COURT OF APPEAL AFFIRMS THAT THERE MUST BE A CLEAR PREJUDICE ESTABLISHED IN APPLICATION FOR DISMISSAL ON GROUNDS OF DELAY
In a recent decision of the Court of Appeal (Whelan J., Faherty J. and Allen J.) in the case of Coughlan & Anor. v Stokes & Anor. [2024] IECA 299 (Appeal Number: 2024/112), the Court overturned a judgment of the High Court, which had dismissed the claim of the Plaintiffs for want of prosecution of those proceedings.
Critical to the Court’s finding was that the Third and Fourth Defendants (who had brought the application that the case against them be dismissed) had not shown that they would suffer a clear prejudice on the grounds of delay, if the matter proceeded to trial, even though they had established that there was a clear inordinate and inexcusable delay.
Having taken over the file on behalf of the Plaintiff from a previous office, Pat Mullins and William Hanly of OFX had to deal with the above application to dismiss the case by reason of delay and ultimately, were successful in defeating that application.
Background to proceedings
The proceedings relate to the Plaintiffs’ claim for specific performance of a settlement agreement reached in May 2009. It is the Plaintiffs’ case that the settlement agreement has not been fully complied with.
Though the Plaintiffs did not contest the allegation made against them that the delay in advancing matters was inordinate and inexcusable (during a period when OFX was not acting for the Plaintiff) the main issue in dispute was whether the balance of justice weighed in favour of dismissing the proceedings on the grounds of delay.
For such an order to be made, the central question was whether those who brought the application to dismiss the case would suffer prejudice if the case proceeded.
The applicable test for dismissal on the grounds of delay
As stated in the judgment of the Court of Appeal: “The Core issue in the High Court and on the appeal to this Court was whether the respondents had established that they had been so prejudiced by the appellants’ delay in progressing the proceedings that the balance of justice lay in favour of the action being dismissed.”
The test to be met for an order for a dismissal is the test established in Primor Plc v Stokes Kennedy Crowley [1996] 2.I.R. 459 (The Primor Test) being that:
1. The delay must be inordinate
2. The delay must be inexcusable
3. The balance of justice must lie in favour of dismissing the proceedings
To satisfy the 3rd part of the test, the party bringing the application must demonstrate some prejudice.
Was there prejudice?
The main alleged prejudice relied upon by the Third and Fourth Defendants related to whether they could rely on a previously provided indemnity from another party, who had since entered a Personal Insolvency Arrangement. The Third and Fourth Named Defendants alleged that as a result of the delay in the prosecution of the proceedings and the provider of the indemnity entering into the Personal Insolvency Agreement, they would no longer be able to rely upon the indemnity and, therefore, suffered prejudice.
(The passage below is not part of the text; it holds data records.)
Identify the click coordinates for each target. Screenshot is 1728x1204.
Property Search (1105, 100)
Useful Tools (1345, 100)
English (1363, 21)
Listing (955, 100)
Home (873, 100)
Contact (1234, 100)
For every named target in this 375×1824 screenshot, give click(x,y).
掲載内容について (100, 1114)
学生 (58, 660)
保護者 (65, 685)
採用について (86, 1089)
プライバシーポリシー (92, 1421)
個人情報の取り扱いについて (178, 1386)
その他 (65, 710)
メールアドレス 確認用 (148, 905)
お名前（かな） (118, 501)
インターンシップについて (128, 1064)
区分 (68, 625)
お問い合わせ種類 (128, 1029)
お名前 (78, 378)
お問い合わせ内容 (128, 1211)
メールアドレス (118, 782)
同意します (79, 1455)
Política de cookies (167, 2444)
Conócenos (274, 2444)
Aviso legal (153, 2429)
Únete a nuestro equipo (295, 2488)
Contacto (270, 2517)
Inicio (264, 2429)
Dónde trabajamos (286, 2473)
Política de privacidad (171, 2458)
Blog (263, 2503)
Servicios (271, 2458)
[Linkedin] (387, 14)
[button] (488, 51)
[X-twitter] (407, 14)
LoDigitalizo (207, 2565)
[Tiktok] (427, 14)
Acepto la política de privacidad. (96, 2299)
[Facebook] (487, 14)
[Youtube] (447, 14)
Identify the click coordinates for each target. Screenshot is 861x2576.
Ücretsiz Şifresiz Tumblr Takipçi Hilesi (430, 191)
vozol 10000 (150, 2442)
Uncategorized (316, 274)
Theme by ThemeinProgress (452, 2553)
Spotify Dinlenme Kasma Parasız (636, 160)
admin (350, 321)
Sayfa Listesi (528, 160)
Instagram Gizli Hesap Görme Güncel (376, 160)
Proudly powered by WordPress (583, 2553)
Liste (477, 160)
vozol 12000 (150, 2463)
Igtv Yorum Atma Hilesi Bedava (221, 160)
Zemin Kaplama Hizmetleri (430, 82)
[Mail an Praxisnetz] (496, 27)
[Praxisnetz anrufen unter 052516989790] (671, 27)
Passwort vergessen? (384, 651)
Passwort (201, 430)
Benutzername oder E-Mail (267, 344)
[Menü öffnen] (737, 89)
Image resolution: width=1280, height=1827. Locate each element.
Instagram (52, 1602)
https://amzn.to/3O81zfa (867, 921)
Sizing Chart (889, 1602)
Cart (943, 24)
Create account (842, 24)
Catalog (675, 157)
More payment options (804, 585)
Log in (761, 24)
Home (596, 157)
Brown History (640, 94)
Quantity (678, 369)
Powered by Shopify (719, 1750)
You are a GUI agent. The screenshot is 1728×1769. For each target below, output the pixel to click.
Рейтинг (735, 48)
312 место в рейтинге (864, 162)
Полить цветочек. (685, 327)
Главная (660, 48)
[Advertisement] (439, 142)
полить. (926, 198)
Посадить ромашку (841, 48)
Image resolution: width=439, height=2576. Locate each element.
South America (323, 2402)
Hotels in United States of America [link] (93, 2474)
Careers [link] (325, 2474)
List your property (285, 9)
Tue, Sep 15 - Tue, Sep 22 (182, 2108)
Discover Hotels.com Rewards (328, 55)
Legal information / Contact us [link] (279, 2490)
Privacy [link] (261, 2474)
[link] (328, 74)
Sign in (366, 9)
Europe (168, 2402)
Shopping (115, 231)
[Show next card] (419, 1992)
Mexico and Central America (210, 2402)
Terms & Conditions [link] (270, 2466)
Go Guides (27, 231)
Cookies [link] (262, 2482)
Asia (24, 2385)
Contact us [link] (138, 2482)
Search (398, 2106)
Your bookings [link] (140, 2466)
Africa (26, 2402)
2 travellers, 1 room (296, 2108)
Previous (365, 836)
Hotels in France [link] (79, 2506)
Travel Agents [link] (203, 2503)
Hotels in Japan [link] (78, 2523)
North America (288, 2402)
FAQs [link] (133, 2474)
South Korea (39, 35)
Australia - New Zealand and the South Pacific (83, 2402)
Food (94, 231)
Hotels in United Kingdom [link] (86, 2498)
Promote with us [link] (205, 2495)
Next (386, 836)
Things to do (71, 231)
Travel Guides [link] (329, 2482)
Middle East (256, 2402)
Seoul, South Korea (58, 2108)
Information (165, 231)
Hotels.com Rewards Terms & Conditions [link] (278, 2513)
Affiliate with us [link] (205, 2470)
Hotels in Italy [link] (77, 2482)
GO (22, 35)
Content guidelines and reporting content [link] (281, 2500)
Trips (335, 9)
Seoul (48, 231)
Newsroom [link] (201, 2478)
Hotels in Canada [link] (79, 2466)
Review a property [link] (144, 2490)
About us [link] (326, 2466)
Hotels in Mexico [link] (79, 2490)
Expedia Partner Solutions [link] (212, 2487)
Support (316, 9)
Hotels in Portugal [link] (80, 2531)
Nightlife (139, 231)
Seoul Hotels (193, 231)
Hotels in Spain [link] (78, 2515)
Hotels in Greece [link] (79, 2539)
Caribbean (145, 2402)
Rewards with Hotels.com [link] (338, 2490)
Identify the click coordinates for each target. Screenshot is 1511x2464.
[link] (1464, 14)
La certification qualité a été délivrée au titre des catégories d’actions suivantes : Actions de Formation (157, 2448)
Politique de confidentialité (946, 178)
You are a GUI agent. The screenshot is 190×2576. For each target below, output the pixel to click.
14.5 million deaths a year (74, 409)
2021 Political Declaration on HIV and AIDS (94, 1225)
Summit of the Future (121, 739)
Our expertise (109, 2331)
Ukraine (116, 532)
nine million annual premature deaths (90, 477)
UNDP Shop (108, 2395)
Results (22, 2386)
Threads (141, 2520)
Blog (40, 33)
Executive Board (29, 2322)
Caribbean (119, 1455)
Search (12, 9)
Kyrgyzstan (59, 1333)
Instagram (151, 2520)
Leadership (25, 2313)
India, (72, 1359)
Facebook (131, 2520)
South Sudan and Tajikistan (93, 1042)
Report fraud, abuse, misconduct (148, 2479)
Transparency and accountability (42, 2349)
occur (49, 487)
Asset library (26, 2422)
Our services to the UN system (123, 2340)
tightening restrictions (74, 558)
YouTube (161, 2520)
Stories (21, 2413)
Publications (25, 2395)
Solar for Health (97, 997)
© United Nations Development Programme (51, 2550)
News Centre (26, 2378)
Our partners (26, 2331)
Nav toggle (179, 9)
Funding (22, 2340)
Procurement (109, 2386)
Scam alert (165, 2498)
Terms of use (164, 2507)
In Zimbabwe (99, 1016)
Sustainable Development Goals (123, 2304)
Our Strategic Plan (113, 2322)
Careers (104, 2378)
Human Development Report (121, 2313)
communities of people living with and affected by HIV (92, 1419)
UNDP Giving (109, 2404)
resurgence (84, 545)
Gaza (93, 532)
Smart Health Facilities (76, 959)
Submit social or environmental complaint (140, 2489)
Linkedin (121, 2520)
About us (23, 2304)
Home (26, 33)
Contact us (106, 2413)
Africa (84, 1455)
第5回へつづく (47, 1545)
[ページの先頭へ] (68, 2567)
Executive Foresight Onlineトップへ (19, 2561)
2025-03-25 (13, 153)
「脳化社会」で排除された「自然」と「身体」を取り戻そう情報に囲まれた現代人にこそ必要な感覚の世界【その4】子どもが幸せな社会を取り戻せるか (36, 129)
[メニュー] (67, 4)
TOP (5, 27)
However, the Third and Fourth Named Defendants did not outline how this Personal Insolvency Arrangement prevented them from recovering any costs or expenses in the Plaintiffs’ claims and thus, this was not accepted by the Court as something that would cause prejudice.
Though the Third and Fourth Named Defendants made an assertion that there was a real risk of an unfair trial if the matter proceeded, they failed to identify how that risk arose.
The Third and Fourth Named Defendants did not, as pointed out in the Court of Appeal Judgment, identify any “specific fair trial prejudice.”
In response, the Plaintiffs highlighted that the Third and Fourth Named Defendants’ ability to defend the claim had not been prejudiced and that even though there had been a passage of time, all potential witnesses were still available to give evidence at the hearing. it was stated that a bald assertion of prejudice does not necessarily mean prejudice. Said prejudice must be clearly demonstrated.
Conclusion
While it is certainly the position that an inordinate and inexcusable delay will not be looked upon favourably, the Court of Appeal’s decision affirms the position that cases will not be dismissed on the grounds of delay without a clear demonstration that the party making the application for dismissing the action has suffered to the extent that their ability to defend the action has been significantly hampered by the delay or, as the Court put it, that they have suffered a “specific fair trial prejudice.”